> _Passage provided_
>> start

Best bet is to move over to PDO and use prepared statements with type hinting.
Tom Wardrop said
I don’t think there’s anything misleading or inappropriate about said article. I think all tips mentioned would be quite helpful to beginners. Sure, you may be saving micro-seconds here and there, but considering it doesn’t take any extra effort to implement these tips (besides just knowing and getting use to them), it’s definitely worth it.
Now, let’s talk about the first example “Don’t copy variables for no reason.”. This is a perfectly valid tip. The result of the example code given is two completely separate strings, almost identical (hence, double the memory is taken up).
As for the second example, this is also fine. As to not confuse the beginner, he’s focused only on the tip in focus, without confusing the user by talking about SQL injection, which hasn’t got anything to do with performance at all. If he were to mention such a thing, he’d almost have to write a completely separate article.
Now finally, for the last tip you criticise, this is also a valid tip. I guess his only mistake was to not mention under what circumstances the switch statement would be quicker. If you have an if statement which contains some form of processing (besides the actual boolean evaluation), such as a function call, then the switch statement will be quicker as it will only have to run that function (as an example) once, where as an else/if statement would need to re-run the function for every ‘else if’.
Stas said
I think there’s much more important point – my fault is that I failed to convey it beyond all the technical details. The point is even if those tricks were valid – which I still maintain most of them aren’t, at least in the form they were presented – if you are a beginner and start optimizing your application, giving you a random collection of engine tricks that might allow you to save 0.1% of execution time in random places is absolutely worst advice you could ever give to a beginner. Optimization should not start with engine tricks. Actually, when you properly optimize you will probably need no such tricks anyway, as I hardly can imagine any application which performance depends on if you use single or double quotes.
Giving a beginner these random tricks of doubtful use and mentioning really important things only in passing gives readers impression that performance optimization is – at least when it comes to PHP – collection of weird tricks and that’s the way you should go to make your applications perform. Nothing could be farther from the truth.
I think I need another post on the matter…
Piccolo Principe said
The topic of single quotes is often banished, but Zend Framework coding standards, for example, force to use single quotes. I think it’s a KISS approach: don’t use double quotes if you don’t do variable substitution because people will think that there are variables in the string, just as you use private methods instead of making all public because this way no one will suppose that the method is being called from an external class (and thus cannot be refactored easily). And you also avoid to have ‘\n’ parsed.
Herman Radtke said
The variables tip is misleading. Obviously variable assignment in any language costs something, even in C. The author is focusing on PHP here and making the inference that there is enough of a cost to consciously avoid variable assignment. A beginner will take this “tip” and try to use as few variables as possible to make the code “fast”. As Stas points out, this will have almost zero effect on the speed of the code. It will, however, have a disastrous consequences to the readability and maintainability of the code.
Richard Lynch said
$foo = $bar;
This does *NOT* take up twice as much memory!
It takes an extra 8 bytes or so, until you *change* $foo or $bar, at which point copy-on-write kicks in.

>> end

> _Task objective_
Write the next part of the forum thread on PHP performance tips for beginners, picking up after its final sentence.

> _Given records_
>> start

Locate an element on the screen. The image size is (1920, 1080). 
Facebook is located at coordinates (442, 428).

>> end
>> start

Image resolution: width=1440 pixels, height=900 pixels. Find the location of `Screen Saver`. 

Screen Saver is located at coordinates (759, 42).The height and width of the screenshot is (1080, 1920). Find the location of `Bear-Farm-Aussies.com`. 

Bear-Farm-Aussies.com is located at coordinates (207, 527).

>> end
>> start

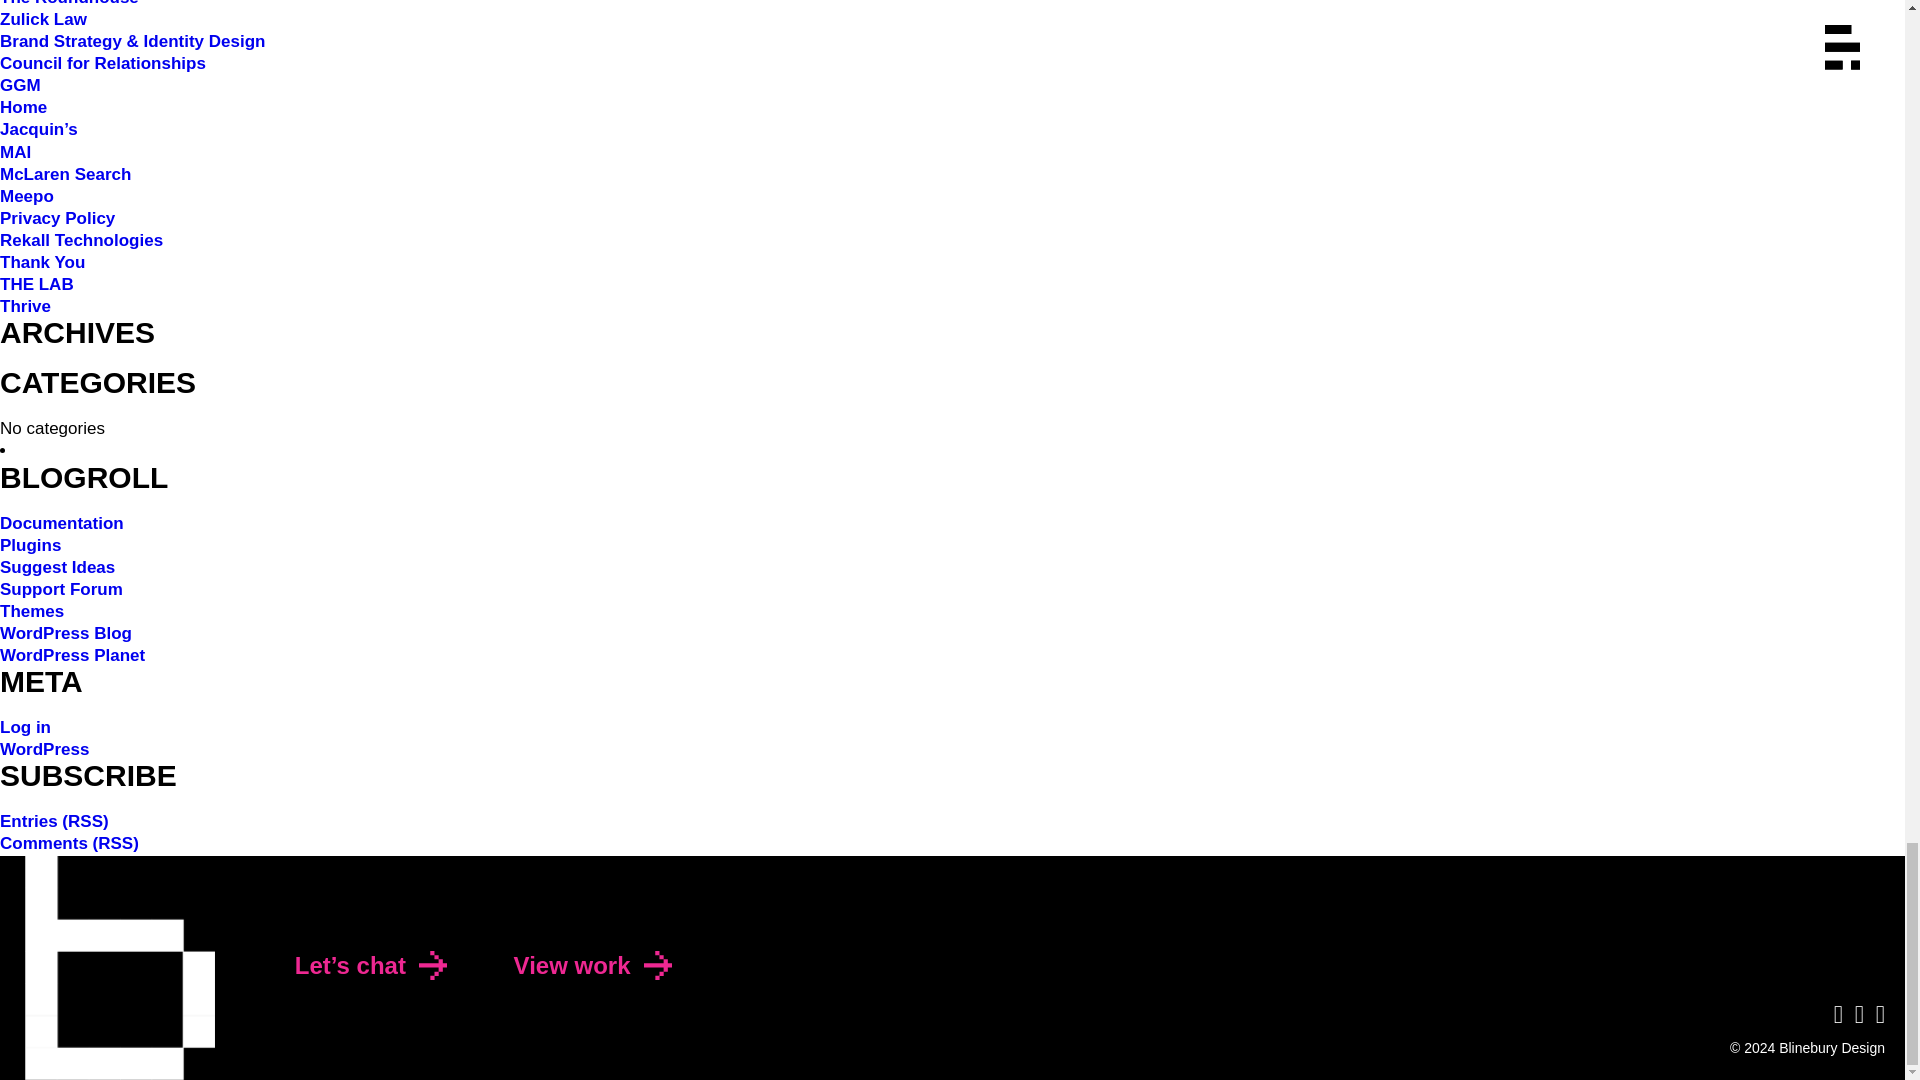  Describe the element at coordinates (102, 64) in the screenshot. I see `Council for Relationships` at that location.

>> end

> _Result of this exercise_
Jamie said
Case/switch is actually a little less optimal. I’ve seen benchmarks done using if blocks and switch blocks. The if blocks performed a bit faster. My only guess is that Google is going for readability of the code.
PHP 10.0 Blog: PHP performance tips from Google | Webs Developer said
[...] this new post to the PHP 10.0 blog Stas has some responses to the recent suggestions from Google as to how to [...]
PHP 10.0 Blog: PHP performance tips from Google | DreamNest - Technology | Web | Net said
[...] this new post to the PHP 10.0 blog Stas has some responses to the recent suggestions from Google as to how to [...]
Adam said
Great article. Way to stick it to Google.
The only thing I might say in response is that they may have a point with the if/else vs. switch which is that if you look at the opcode you see that the if/else makes a call to access the key in the hash table for each if/elseif whereas switch only does it once. I don’t know how much of a difference this makes, but I’ve always tried to avoid hash table reads vs a read to a regular variable.
Just my two cents.
Stas said
It might make some sense if they had a function and noted that it takes significant time to run it, but saving a couple of hash lookups isn’t really a thing you should be worried about. Even then the difference is not between if() and switch() per se as between doing same thing once and multiple times.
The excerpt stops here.